* [STUDY MATERIAL]:

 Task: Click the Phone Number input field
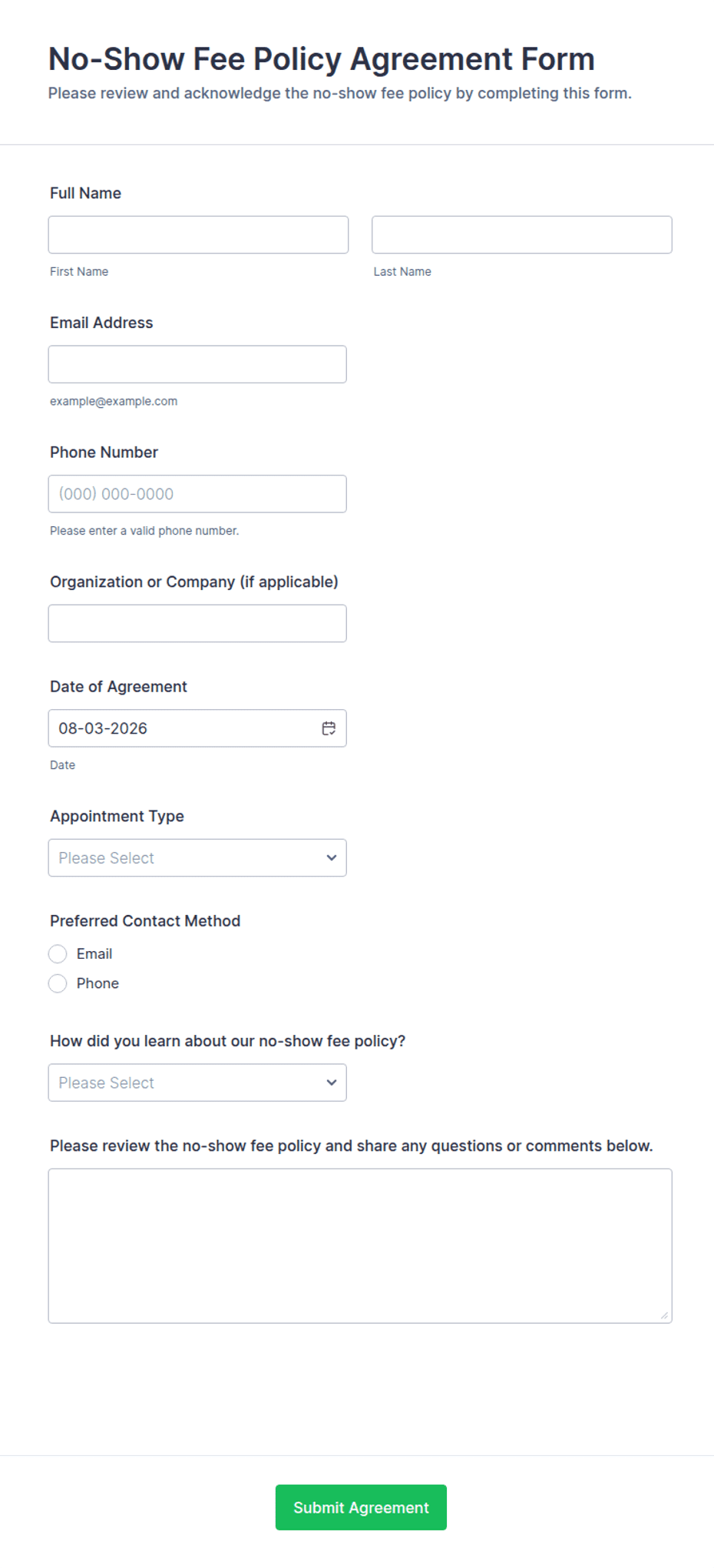pos(197,494)
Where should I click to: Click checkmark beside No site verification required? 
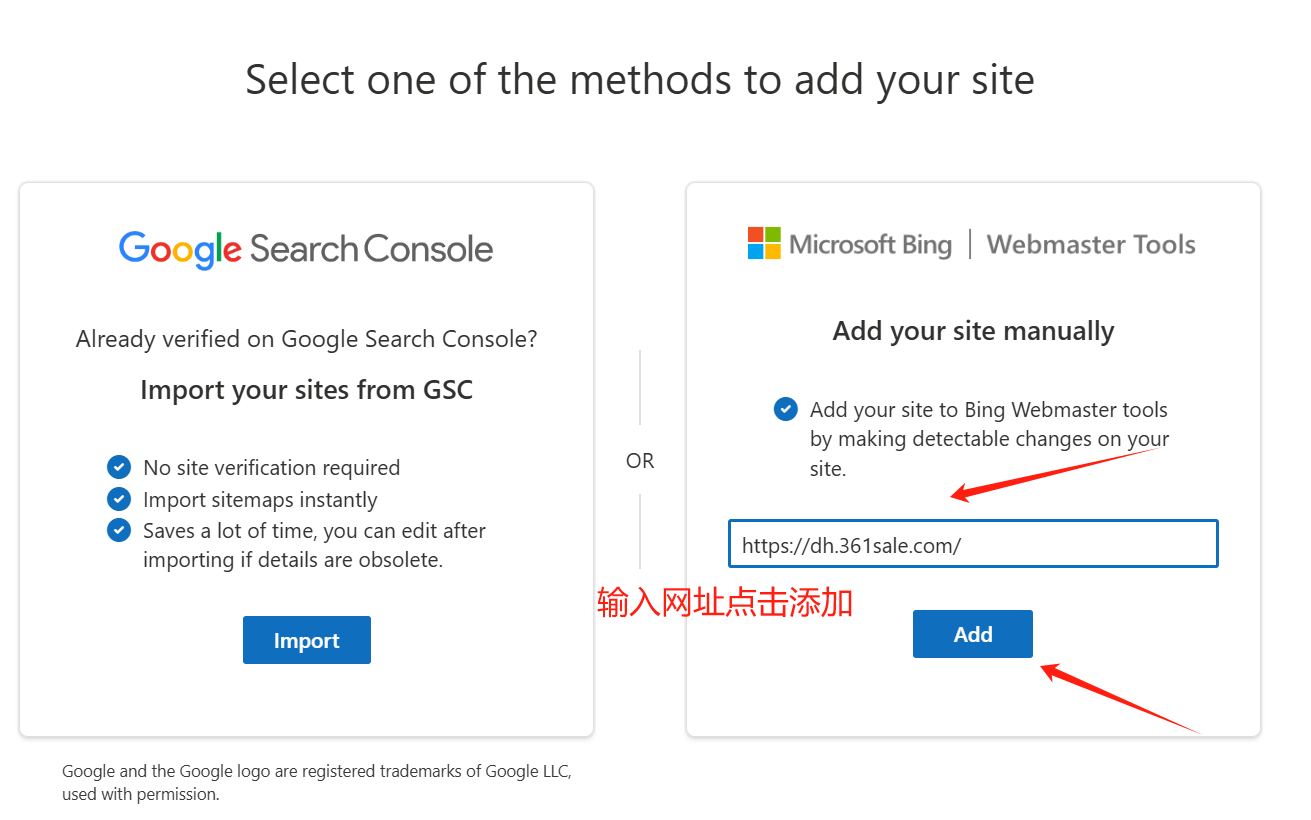[119, 467]
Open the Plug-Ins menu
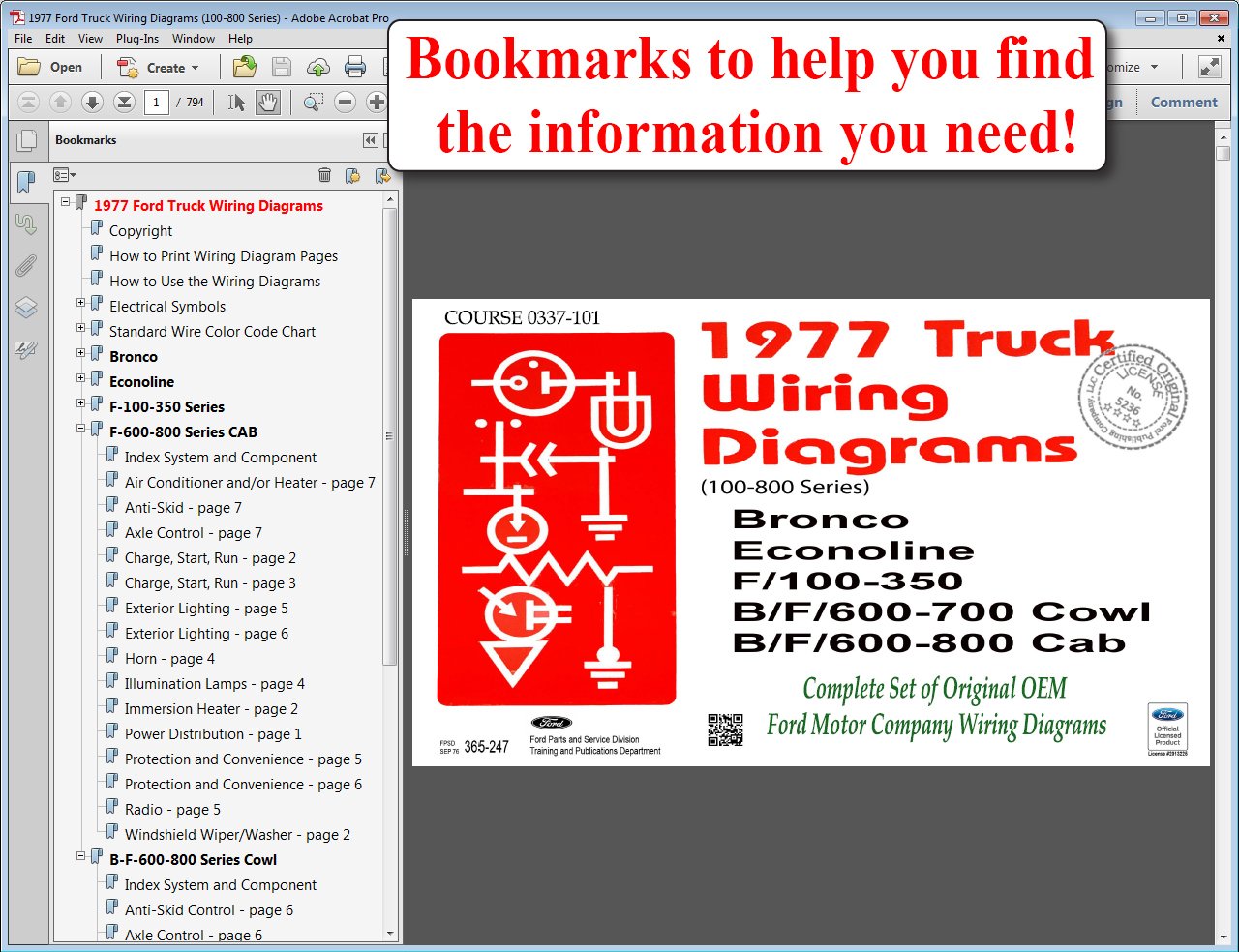1239x952 pixels. (137, 39)
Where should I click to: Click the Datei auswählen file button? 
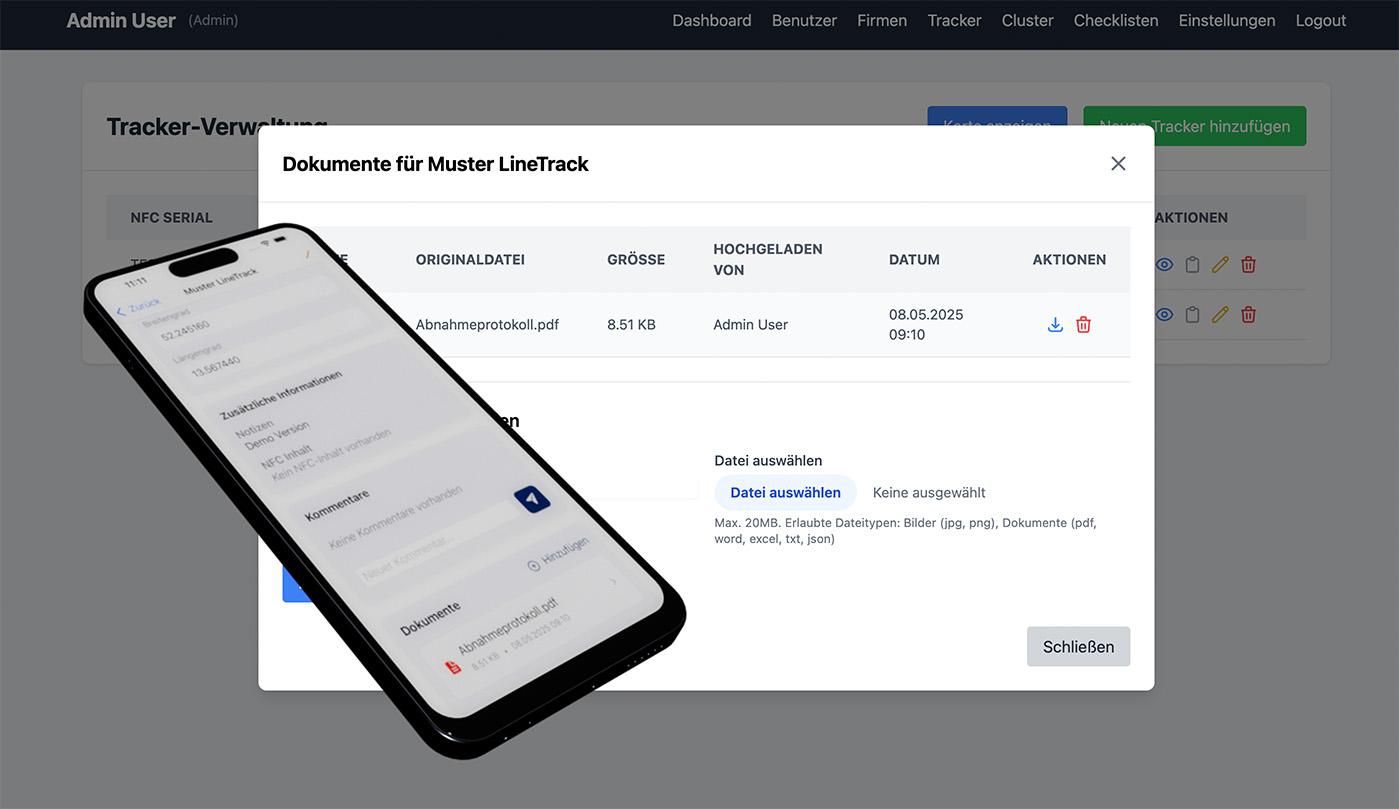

* [TASK STATEMENT]: Starting with the line that holds "Where should I click to: Click checkmark", retype each line through the last one in the listing above, exactly as written. Do not copy any pictures.

* [ANSWER BELOW]:
Where should I click to: Click checkmark beside No site verification required? 
[119, 467]
Open the Plug-Ins menu
1239x952 pixels. (137, 39)
Where should I click to: Click the Datei auswählen file button? 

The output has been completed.